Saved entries

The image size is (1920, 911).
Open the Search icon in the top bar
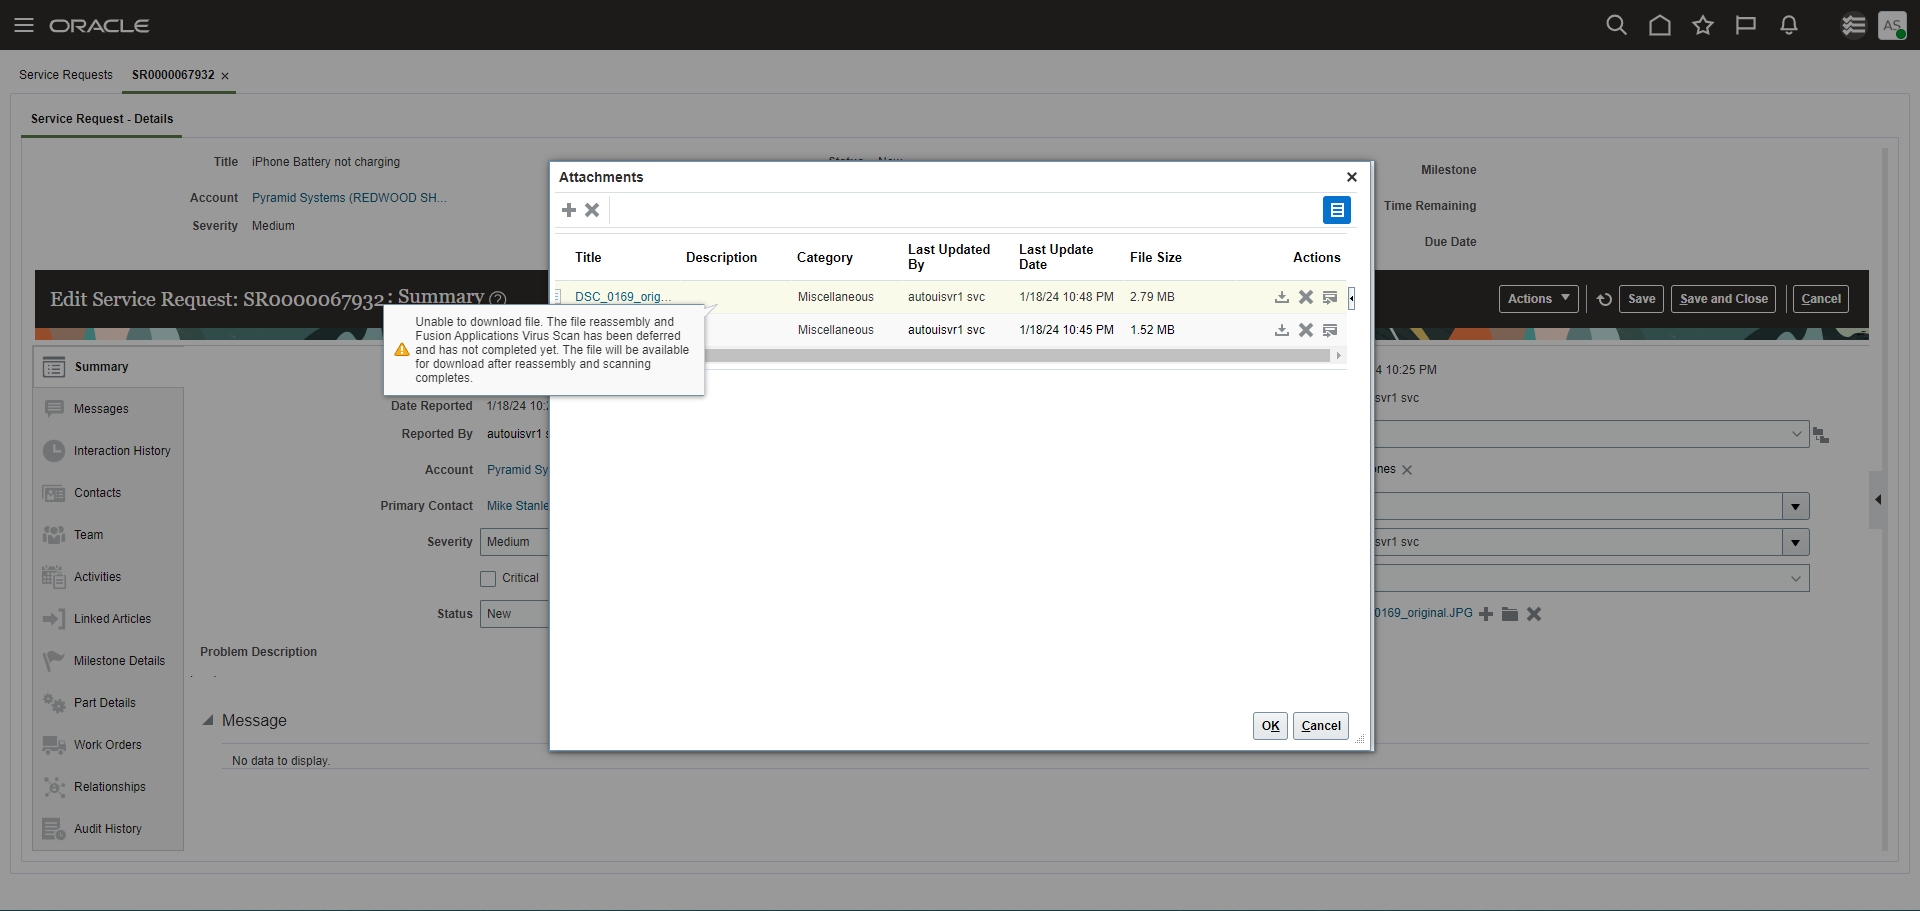click(1616, 25)
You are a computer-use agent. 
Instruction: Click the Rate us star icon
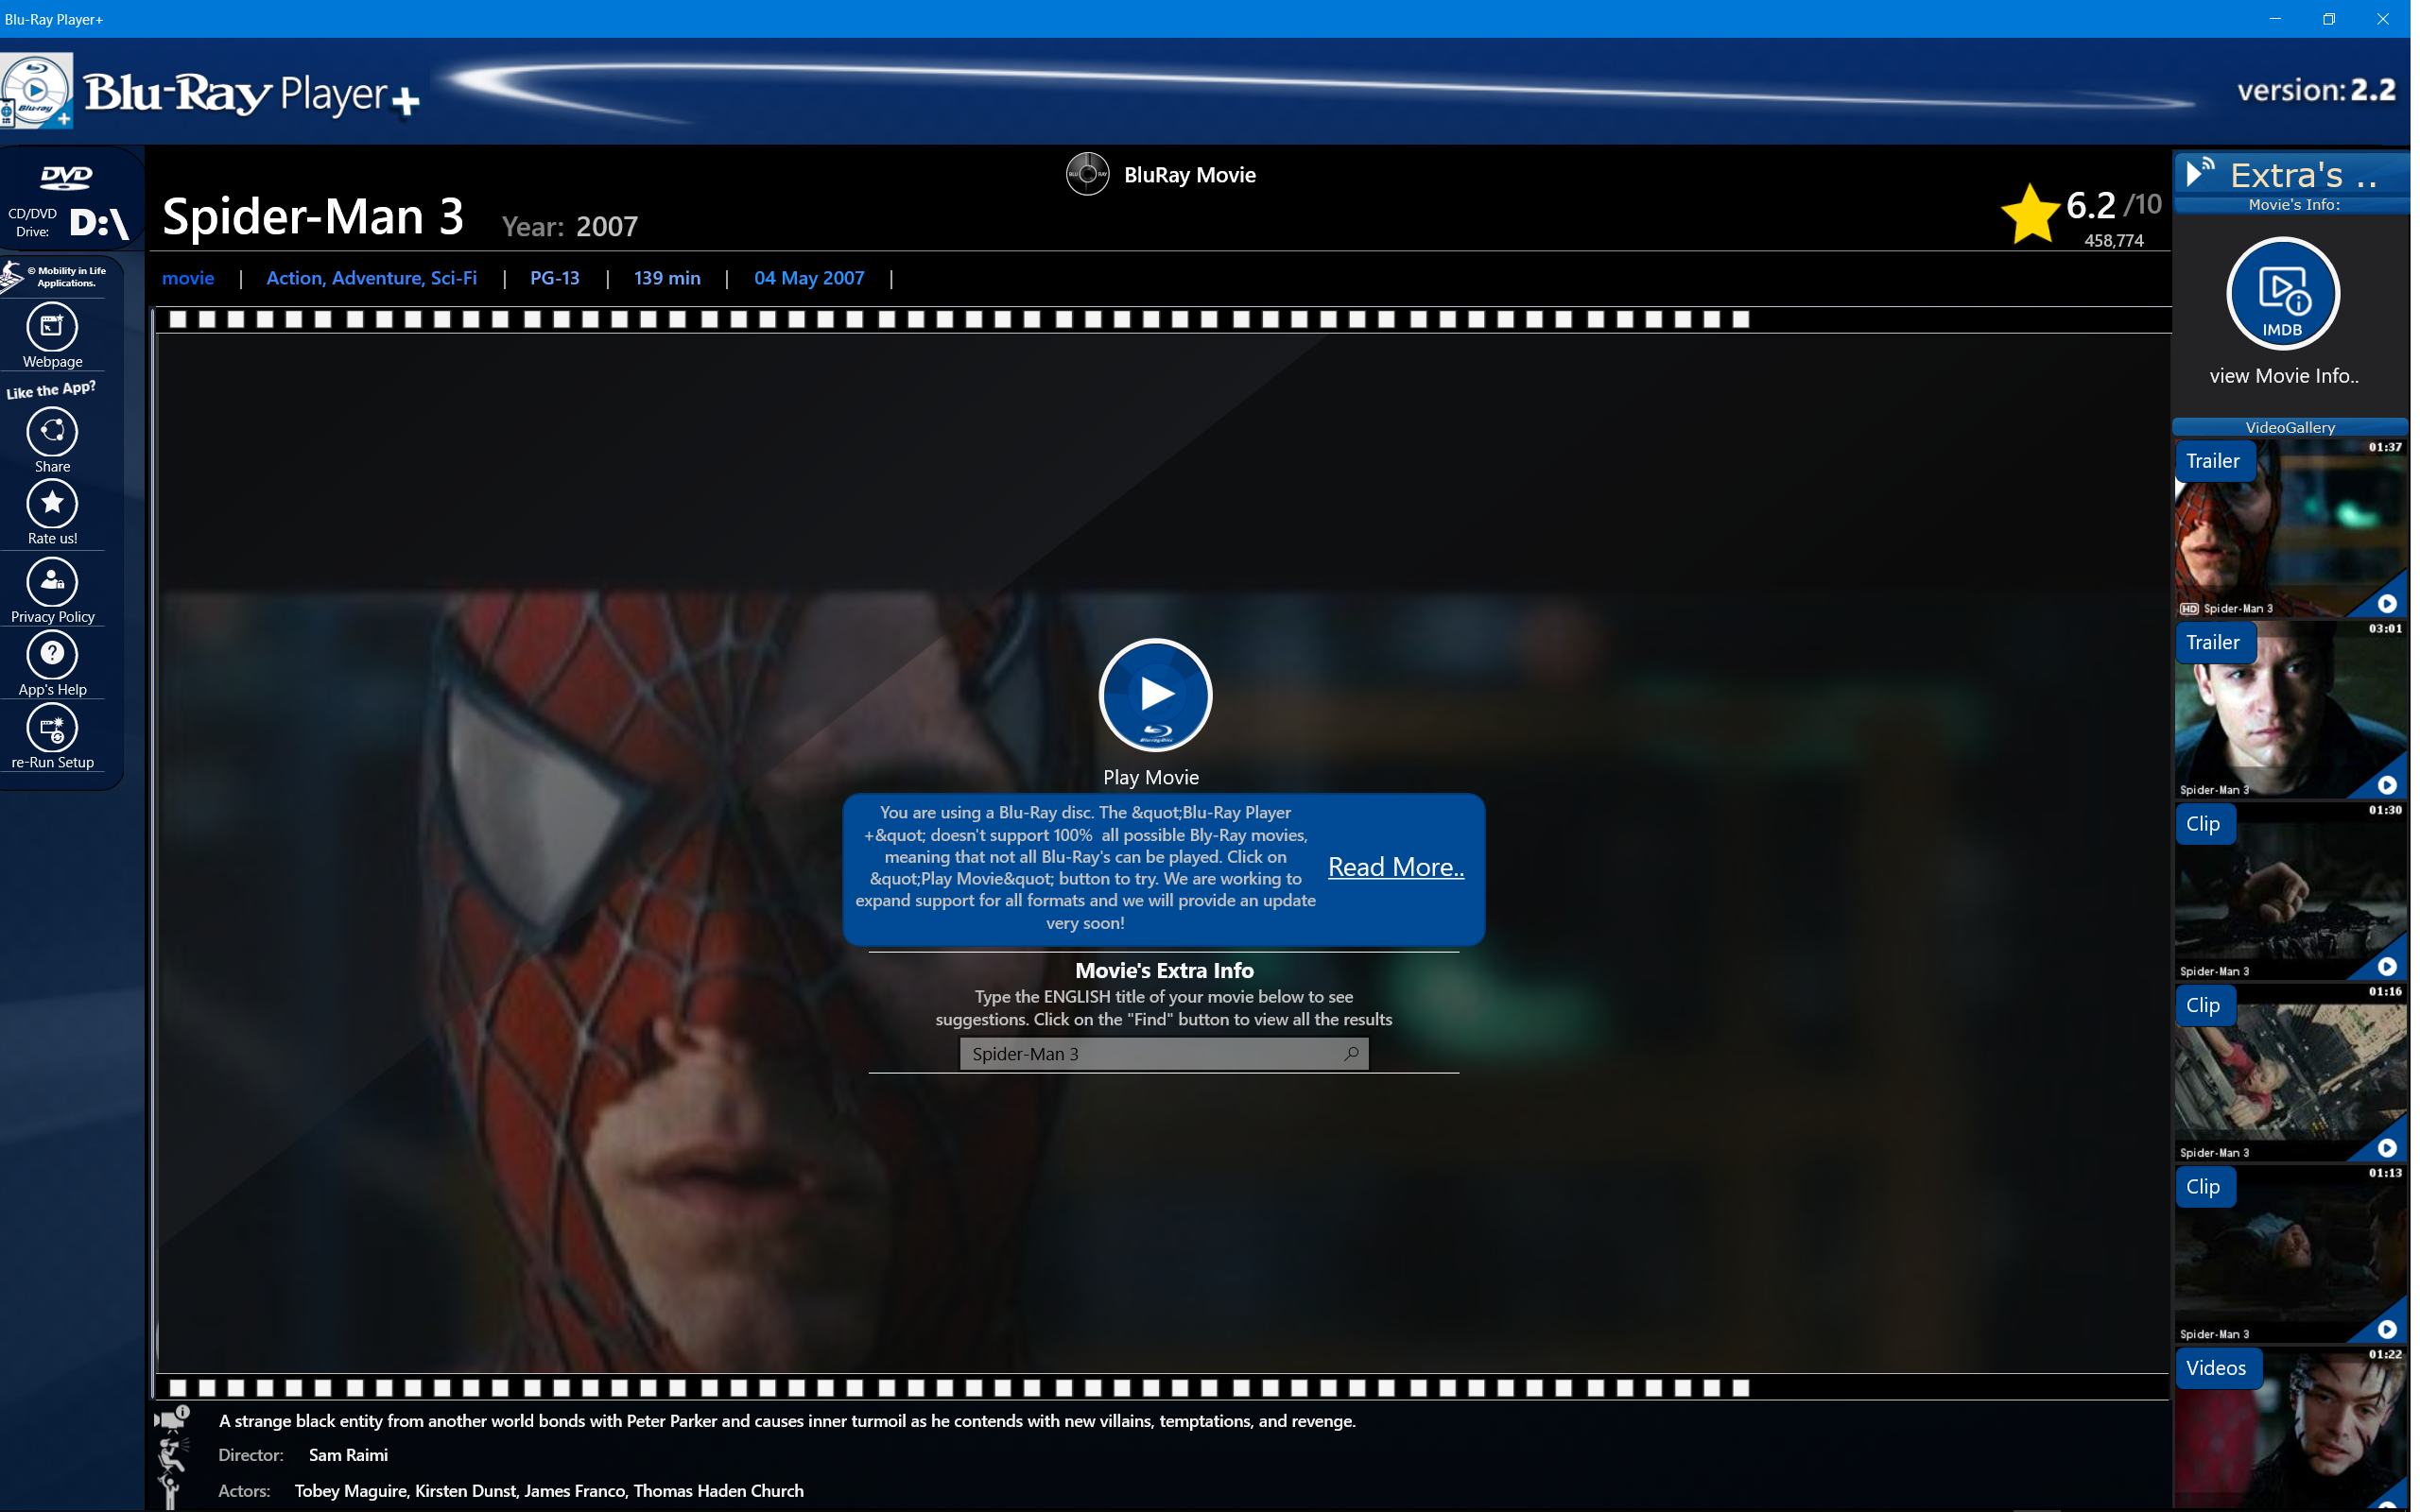[x=52, y=504]
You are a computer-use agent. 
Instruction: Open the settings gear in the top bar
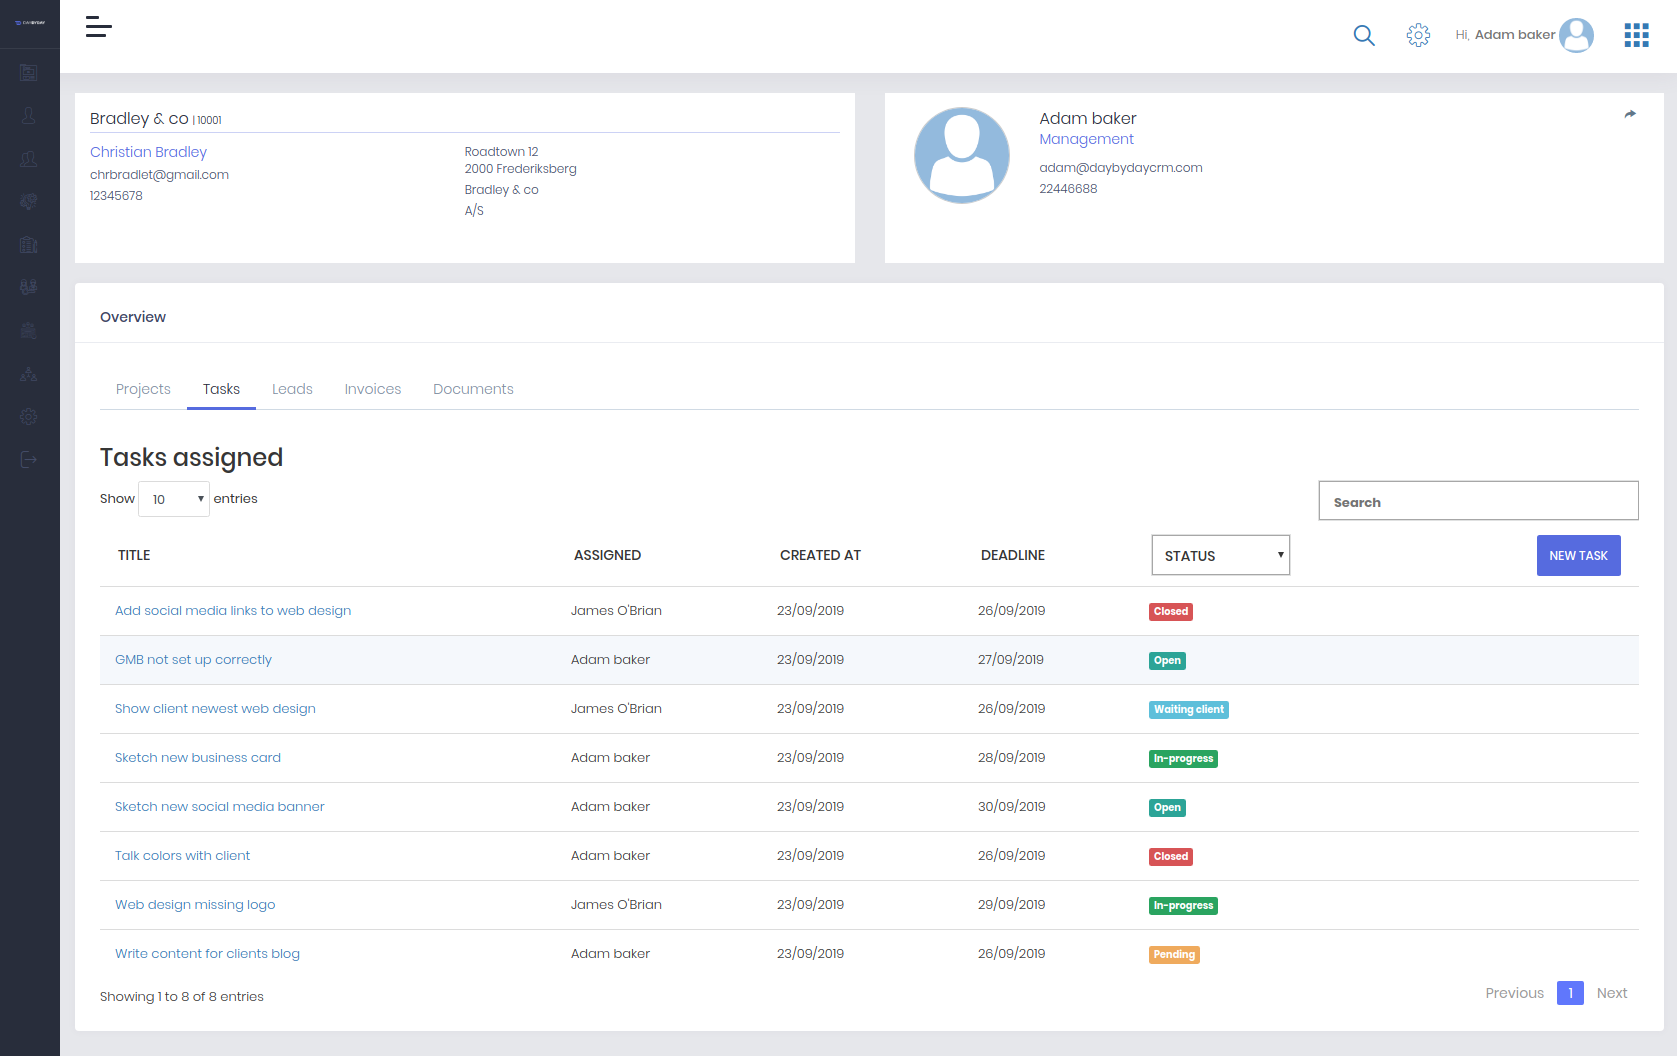tap(1417, 35)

■ **Aim of the exercise**: What you give back should match the entries above exactly, except that pictures are dropped.

■ **Your solution**:
The image size is (1920, 911).
Open the Search icon in the top bar
click(1616, 25)
You are a computer-use agent. 
Instruction: Click the Rate us star icon
[x=52, y=504]
You are a computer-use agent. 
Instruction: Open the settings gear in the top bar
tap(1417, 35)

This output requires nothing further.